I’d always been “too nice”, too nice to rock the boat, too nice to complain, and too worried about what people might think about me, didn’t wanna embarrass myself you know. I had my pride. (This was always a very strange contraction to my outside appearance, with my tattoos, piercings and clothing, I always seemed to attract attention. I had an aura about me that drew people towards me). This effectively led to me being screwed over way too often and always coming out with the short end of the stick.
Then something changed. It might have been the 5 years in the music industry that hardened me, or maybe that was just part of it.

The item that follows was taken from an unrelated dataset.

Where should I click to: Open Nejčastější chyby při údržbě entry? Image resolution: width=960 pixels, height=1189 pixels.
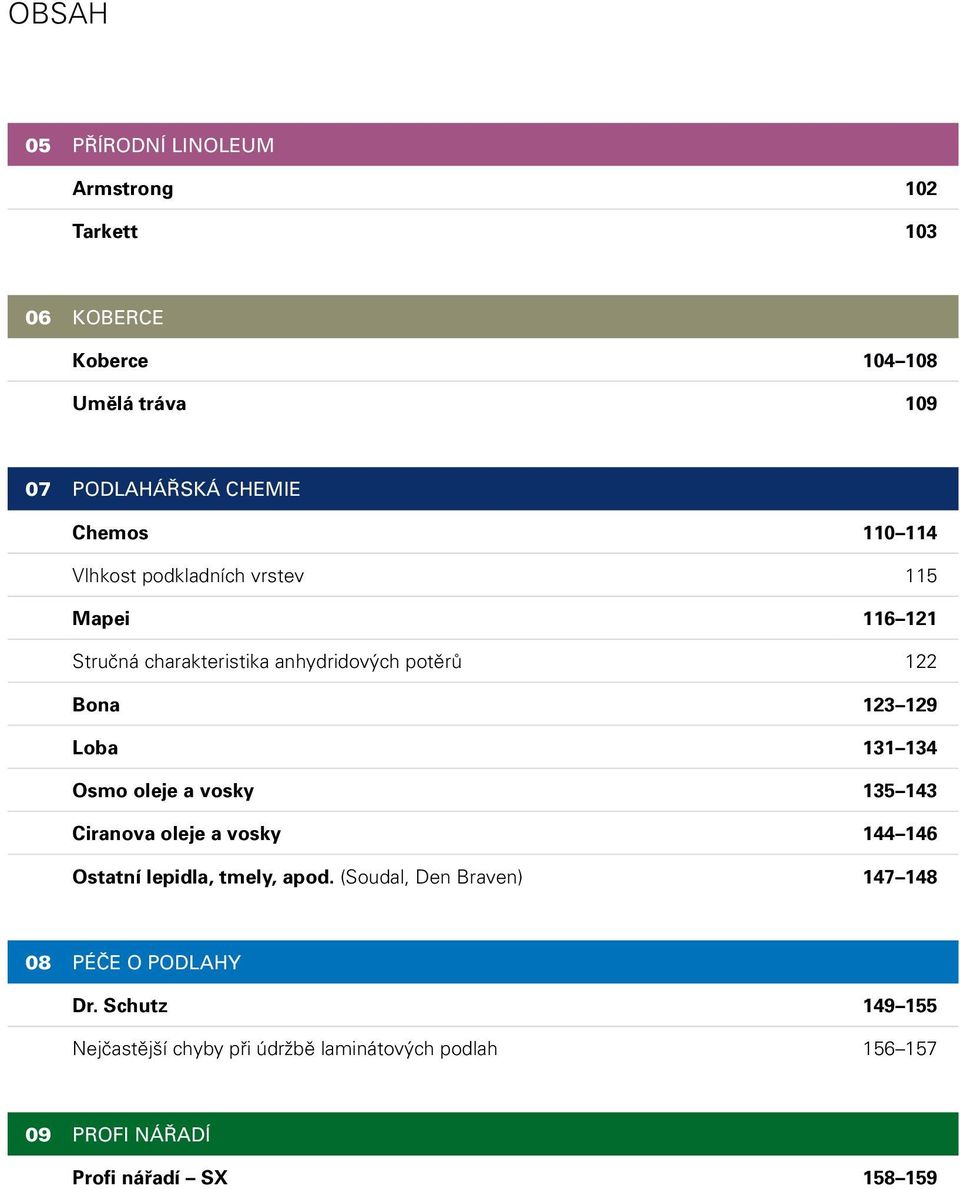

But somewhere along the line I became a bonefide badass. You didn’t mess with me. If I am in the right, I will fight till the bitter end to make sure I come out the victor. Customer services and banks around the country know this better than anyone. I don’t accept cr@ppy service, I don’t accept being spoken down too, and I don’t allow people to be bullied. I stand up for those who feel they don’t have a voice anymore. I’m still learning the fine are of not going too far with making a point, and admittedly, sometimes I do push it too far, but I blame all the pent up aggression I have inside me. However, I’m glad I have hardened the eff up. And you know what? I have gotten more freebies, gift vouchers, apologies, and service than I have even had in my life. Score a point to the little guy.
9. Open to Trying New Things
I have always been so stuck in my ways. As much as a free spirit as I am, it takes a lot for me to break out of my own personal mould. It’s always been frustrating for people, because if my mind is made up, there is no changing it. Ok ok, let’s just cut to the chase, I will finally admit it. I am stubborn, fussy and hard to please….wow, I can actually hear about 400 people collectively saying “I told you so”. But I do admit it, and this is what has led to a lot of arguments with friends. Lately however, I have been so open to trying new things. Whether it’s something simple like a food I hate that I’ve never actually eaten, or maybe going out somewhere I don’t like with friends just to be with friends, or heck maybe even the reverse cowboy…I more than willing to entertain new things in my life. Maybe it’s something that comes with age, I’m not quite sure…all I know is that the way I’ve been living wasn’t making me happy. Of course I do all this within reason, it’s not like I’m living the life of sex, drugs and rock ‘n roll now simply because being sXe wasn’t working for me, however I am now open to that cocktail on the beach in Hawaii or that beer in Germany…
10. I am Awesome.
To steal a catchphrase from The Miz. I am awesome, and I need to keep believing that to survive this crazy ride through the rest of my life. I’m a good person, and so proud of that, because there are very few of us left. In a world that is getter meaner and crueller by the day, it is us few white knights who need to keep the hope alive; the hope of something better out there, something good and caring.
I take this role very seriously; I like to bring hope to people but in an honest way. That has always been the purpose of this blog, and my life. I have seen it all and been through more, and it’s these life lessons that give others strength. There may be a touch of arrogance to what I say, buy my life has never really been my own, and I finally understand that. My experiences, the tragedy and the triumphs are given to me because I can handle them. I live my life openly, and this blog has never been shy of revealing things that most people are ashamed of, but I do it so that if just one person can relate to it, it’s been worth it. I’ve always seen myself as a person who comes into people’s lives when they need me the most. I offer comfort when others cannot. People tend to trust me and share their problems with me, which while overwhelming at times (especially when it’s not something I can physically help with), is something of an honour.
As my blog approaches that magical milestones of 100,000 views, I’d like to take this time to thank #TeamBurg old and new for supporting me, for loving me, for hating me, for having a reaction to what I say. I write because I feel I have something to say, and I always encourage you to do the same.